● REQUEST 1: List the headings of the numbered sections in the compensation excerpt.
● REQUEST 2: Convert the rows into a JSON list of strings, one string per line. Begin at the line that contains "Click the Хөдөлгүүр header cell" and continue through the end of the rows, skipping blank lines and leaving out the pictures.

***** READING PASSAGE

5. Automobile Allowance.  The Company will provide Mr. Shein with an automobile allowance in the amount of $1,000 per month to be allocated in his discretion, or such other amounts designated by the Board in its sole discretion.

6. Financial Planning Allowance.  The Company will reimburse Mr. Shein for any expenses incurred by him in connection with the preparation of taxes, estate planning or financial counseling up to a maximum of $5,000 per year, or such other annual amount designated by the Board in its sole discretion.

 
 

 

7. Severance Benefits.  Mr. Shein is entitled to certain severance benefits as set forth in the Employment Agreement in the event that he resigns for good reason or the Company terminates his employment without good cause. Upon termination, he will be entitled to receive: (i) any Base Salary earned and unpaid, and fringe benefits described in the Employment Agreement accrued and unpaid, through the date of the termination; (ii) one (1) times the aggregate of: (x) his Base Salary plus (y) his annual bonus target amount (currently 50% of Base Salary); and (iii) any performance bonus (currently 50% of Base Salary) for the fiscal year in which the termination occurs pro-rated through the date of the termination; provided, however, Mr. Shein will not receive any portion of the performance bonus unless the Board determines in good faith that he would have been entitled to receive any performance bonus for the fiscal year in which the termination occurred.  These severance payments will be paid in a lump sum.

8. Change in Control. In the event a change in control occurs and during the period beginning six (6) months before the change in control and ending twenty-four (24) months after the change in control: (i) the Employment Agreement is terminated by the Company or its successor without good cause; or (ii) the Employment Agreement is terminated by Mr. Shein with good reason, Mr. Shein will be entitled to receive, and Company or its successor will be obligated to pay: (i) any Base Salary earned and unpaid, and fringe benefits accrued and unpaid, through the date of the change in control or termination; (ii) two (2) times the aggregate of (x) his Base Salary plus (y) his annual bonus target (currently 50% of Base Salary); (iii) any performance bonus (currently 50% of Base Salary) for the fiscal year in which the change in control or termination occurs pro-rated through the date of the change in control or termination.

**********
***** DATASET ROWS

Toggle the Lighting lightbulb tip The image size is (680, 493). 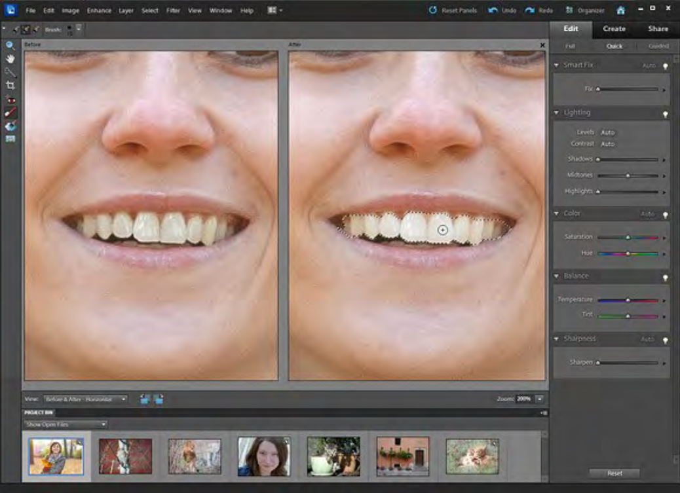[x=666, y=113]
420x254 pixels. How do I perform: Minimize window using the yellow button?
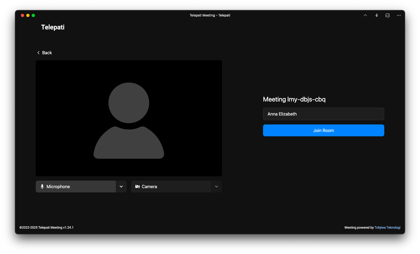28,15
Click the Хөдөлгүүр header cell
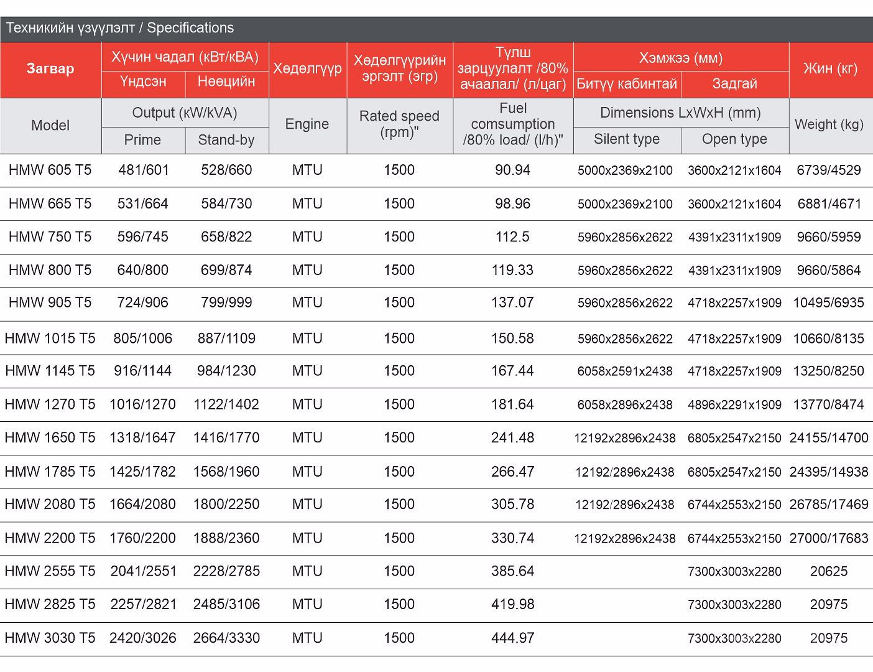This screenshot has height=672, width=873. pyautogui.click(x=307, y=69)
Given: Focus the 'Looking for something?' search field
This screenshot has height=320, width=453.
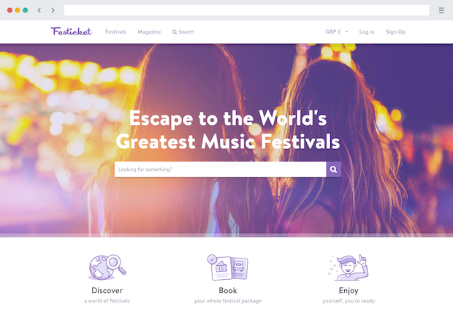Looking at the screenshot, I should click(x=221, y=169).
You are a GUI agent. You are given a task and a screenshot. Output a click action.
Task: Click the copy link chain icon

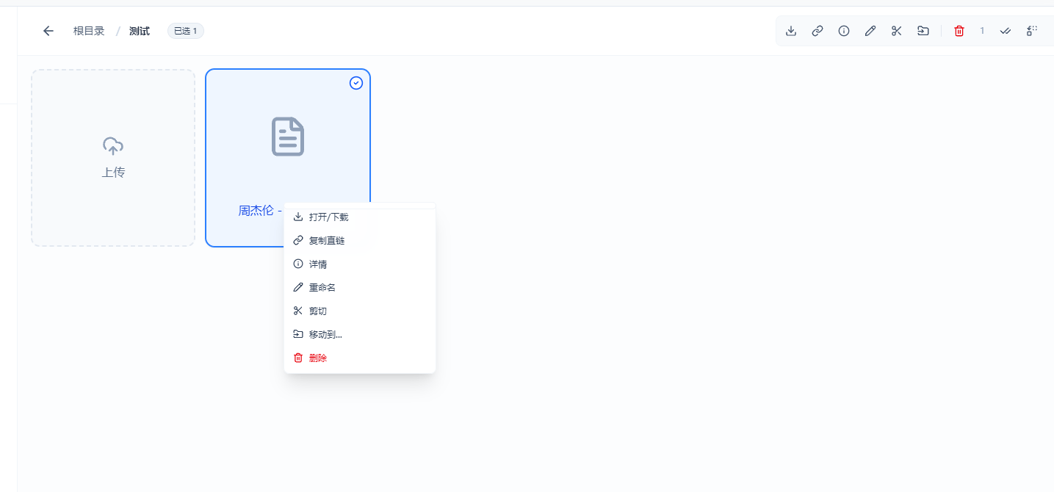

**********

● EXERCISE RESPONSE 1:
Automobile Allowance
Financial Planning Allowance
Severance Benefits
Change in Control

● EXERCISE RESPONSE 2:
[
  "Click the Хөдөлгүүр header cell",
  "This screenshot has height=672, width=873. pyautogui.click(x=307, y=69)",
  "Given: Focus the 'Looking for something?' search field",
  "This screenshot has height=320, width=453.",
  "Looking at the screenshot, I should click(x=221, y=169).",
  "You are a GUI agent. You are given a task and a screenshot. Output a click action.",
  "Task: Click the copy link chain icon"
]